• _RECORDS FOR THE EXERCISE_
%%

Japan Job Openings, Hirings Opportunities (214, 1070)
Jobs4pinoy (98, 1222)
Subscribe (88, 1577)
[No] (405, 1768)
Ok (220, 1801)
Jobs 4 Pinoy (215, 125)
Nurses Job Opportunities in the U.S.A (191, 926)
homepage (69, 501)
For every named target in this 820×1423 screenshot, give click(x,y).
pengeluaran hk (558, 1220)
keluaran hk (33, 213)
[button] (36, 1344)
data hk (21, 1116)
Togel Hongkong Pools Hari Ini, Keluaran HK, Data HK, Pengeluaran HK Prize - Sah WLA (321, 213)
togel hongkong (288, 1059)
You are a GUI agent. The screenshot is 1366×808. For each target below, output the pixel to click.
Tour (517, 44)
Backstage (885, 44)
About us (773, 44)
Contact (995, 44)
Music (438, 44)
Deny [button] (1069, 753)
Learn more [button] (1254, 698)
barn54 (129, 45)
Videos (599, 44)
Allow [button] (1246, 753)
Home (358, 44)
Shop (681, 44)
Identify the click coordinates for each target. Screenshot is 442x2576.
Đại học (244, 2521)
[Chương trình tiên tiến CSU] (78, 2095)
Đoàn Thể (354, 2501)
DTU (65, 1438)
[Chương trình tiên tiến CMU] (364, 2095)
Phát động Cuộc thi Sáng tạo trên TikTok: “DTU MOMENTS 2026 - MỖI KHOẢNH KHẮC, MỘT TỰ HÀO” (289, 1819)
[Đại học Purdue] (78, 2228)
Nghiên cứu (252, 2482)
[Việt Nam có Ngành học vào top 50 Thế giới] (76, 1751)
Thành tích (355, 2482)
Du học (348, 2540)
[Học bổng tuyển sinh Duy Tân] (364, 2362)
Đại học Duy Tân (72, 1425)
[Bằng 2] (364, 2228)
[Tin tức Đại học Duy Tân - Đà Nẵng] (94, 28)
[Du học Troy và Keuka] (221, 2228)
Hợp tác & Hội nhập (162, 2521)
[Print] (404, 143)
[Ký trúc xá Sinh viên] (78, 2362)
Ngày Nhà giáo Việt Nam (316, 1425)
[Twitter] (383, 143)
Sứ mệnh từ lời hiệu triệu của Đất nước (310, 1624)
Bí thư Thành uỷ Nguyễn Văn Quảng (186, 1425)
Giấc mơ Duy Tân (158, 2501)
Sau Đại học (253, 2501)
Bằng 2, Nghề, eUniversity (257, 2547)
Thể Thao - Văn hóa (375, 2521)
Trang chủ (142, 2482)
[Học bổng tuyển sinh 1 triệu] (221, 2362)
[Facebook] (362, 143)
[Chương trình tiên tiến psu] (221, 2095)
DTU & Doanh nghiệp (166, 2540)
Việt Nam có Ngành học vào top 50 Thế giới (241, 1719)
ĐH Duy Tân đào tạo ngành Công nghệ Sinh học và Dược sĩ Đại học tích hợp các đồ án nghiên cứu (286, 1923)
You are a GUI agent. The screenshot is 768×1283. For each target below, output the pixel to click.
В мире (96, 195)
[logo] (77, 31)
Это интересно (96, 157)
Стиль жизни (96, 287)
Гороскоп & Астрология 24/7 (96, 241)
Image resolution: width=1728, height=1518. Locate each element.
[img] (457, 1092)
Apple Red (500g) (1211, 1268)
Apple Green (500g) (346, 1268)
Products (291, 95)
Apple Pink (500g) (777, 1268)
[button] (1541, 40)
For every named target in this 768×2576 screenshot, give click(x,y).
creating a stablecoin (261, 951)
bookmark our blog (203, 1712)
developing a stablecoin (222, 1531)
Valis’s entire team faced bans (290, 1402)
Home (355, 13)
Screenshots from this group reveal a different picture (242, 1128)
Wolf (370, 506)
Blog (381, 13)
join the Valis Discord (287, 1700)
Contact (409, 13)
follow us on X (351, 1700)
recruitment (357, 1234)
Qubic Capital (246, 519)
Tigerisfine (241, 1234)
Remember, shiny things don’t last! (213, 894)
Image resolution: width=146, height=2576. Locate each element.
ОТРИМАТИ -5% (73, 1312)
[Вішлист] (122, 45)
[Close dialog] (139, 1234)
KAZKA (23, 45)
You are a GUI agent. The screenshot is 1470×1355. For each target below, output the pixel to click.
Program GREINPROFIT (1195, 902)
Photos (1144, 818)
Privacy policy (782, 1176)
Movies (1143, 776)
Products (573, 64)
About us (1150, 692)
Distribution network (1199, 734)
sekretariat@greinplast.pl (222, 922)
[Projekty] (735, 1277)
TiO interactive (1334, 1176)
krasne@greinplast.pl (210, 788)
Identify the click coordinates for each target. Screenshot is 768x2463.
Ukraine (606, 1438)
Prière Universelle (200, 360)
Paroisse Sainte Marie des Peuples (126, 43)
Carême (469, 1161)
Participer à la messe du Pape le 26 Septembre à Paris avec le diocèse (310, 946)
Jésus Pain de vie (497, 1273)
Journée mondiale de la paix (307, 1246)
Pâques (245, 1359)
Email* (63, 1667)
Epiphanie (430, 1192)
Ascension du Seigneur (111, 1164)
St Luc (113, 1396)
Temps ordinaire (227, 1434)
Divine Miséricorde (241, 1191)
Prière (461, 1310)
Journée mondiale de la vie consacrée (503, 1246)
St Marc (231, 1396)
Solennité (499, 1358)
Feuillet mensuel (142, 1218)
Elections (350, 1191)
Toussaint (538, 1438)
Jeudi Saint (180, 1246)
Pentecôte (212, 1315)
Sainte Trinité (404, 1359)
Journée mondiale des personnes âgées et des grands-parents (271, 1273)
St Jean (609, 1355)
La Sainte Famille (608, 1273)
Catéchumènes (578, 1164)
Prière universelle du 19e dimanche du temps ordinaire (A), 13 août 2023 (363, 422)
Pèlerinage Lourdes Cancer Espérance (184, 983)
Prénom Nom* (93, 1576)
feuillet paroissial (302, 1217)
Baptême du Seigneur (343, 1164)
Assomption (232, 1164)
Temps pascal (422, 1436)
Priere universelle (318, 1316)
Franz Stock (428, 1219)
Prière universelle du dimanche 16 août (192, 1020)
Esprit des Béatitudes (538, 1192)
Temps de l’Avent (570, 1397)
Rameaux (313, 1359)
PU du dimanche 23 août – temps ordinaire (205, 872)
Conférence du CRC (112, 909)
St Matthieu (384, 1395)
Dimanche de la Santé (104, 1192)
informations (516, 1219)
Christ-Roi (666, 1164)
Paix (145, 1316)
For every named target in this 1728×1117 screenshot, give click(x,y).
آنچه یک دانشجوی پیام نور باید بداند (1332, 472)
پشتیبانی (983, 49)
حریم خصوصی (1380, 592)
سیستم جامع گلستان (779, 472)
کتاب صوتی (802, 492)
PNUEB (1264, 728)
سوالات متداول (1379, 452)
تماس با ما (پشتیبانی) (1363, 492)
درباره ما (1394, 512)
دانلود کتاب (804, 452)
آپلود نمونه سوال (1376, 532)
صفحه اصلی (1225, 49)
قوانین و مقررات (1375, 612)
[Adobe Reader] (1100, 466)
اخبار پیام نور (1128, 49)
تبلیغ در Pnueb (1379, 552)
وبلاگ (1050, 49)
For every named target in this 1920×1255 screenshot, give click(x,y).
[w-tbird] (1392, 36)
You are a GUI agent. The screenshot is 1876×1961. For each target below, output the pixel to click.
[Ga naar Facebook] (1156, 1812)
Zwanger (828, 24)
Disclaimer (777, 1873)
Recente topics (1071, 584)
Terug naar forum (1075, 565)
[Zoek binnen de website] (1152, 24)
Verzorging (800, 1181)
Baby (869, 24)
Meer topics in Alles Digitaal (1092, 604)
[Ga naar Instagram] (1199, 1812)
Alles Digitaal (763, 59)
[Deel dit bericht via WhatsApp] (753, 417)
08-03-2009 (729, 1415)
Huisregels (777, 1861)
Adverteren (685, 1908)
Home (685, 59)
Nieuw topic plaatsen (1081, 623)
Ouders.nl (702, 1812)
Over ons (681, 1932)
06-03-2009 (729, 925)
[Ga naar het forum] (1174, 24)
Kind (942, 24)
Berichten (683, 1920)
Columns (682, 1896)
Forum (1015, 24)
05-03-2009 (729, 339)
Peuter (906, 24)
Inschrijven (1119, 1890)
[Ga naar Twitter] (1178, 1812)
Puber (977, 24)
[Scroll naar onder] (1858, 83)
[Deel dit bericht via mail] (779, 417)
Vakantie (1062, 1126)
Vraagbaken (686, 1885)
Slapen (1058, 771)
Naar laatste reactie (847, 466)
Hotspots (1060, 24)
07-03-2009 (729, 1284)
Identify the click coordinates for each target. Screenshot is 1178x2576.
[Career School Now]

%%

• _DIRECTIONS_
Above are the lines; repeat exactly the ones from the line containing "[Ký trúc xá Sinh viên] (78, 2362)" down to the line containing "Sau Đại học (253, 2501)", both inclusive.

• _RESULT OF THIS EXERCISE_
[Ký trúc xá Sinh viên] (78, 2362)
Ngày Nhà giáo Việt Nam (316, 1425)
[Twitter] (383, 143)
Sứ mệnh từ lời hiệu triệu của Đất nước (310, 1624)
Bí thư Thành uỷ Nguyễn Văn Quảng (186, 1425)
Giấc mơ Duy Tân (158, 2501)
Sau Đại học (253, 2501)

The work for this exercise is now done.